=== RECORDS PROVIDED ===

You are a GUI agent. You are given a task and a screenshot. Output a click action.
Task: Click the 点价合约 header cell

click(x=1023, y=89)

===
=== RECORDS PROVIDED ===

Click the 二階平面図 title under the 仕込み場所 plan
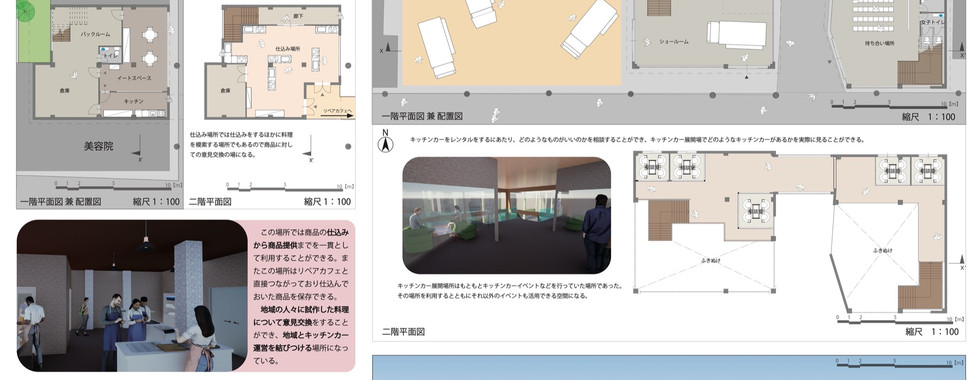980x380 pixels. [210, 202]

===
=== RECORDS PROVIDED ===

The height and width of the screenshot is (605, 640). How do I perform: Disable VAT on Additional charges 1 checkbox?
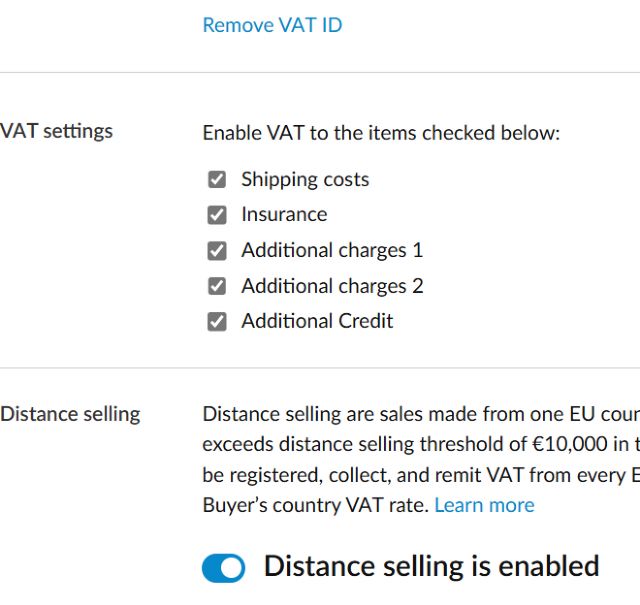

===

EXERCISE GOAL »
Lay out the listing above as a JSON list of strings, one string per line, for the stretch from the line containing "You are a GUI" through the line containing "click(x=1023, y=89)", both included. Leave out blank lines.

RESULT OF THE TASK »
[
  "You are a GUI agent. You are given a task and a screenshot. Output a click action.",
  "Task: Click the 点价合约 header cell",
  "click(x=1023, y=89)"
]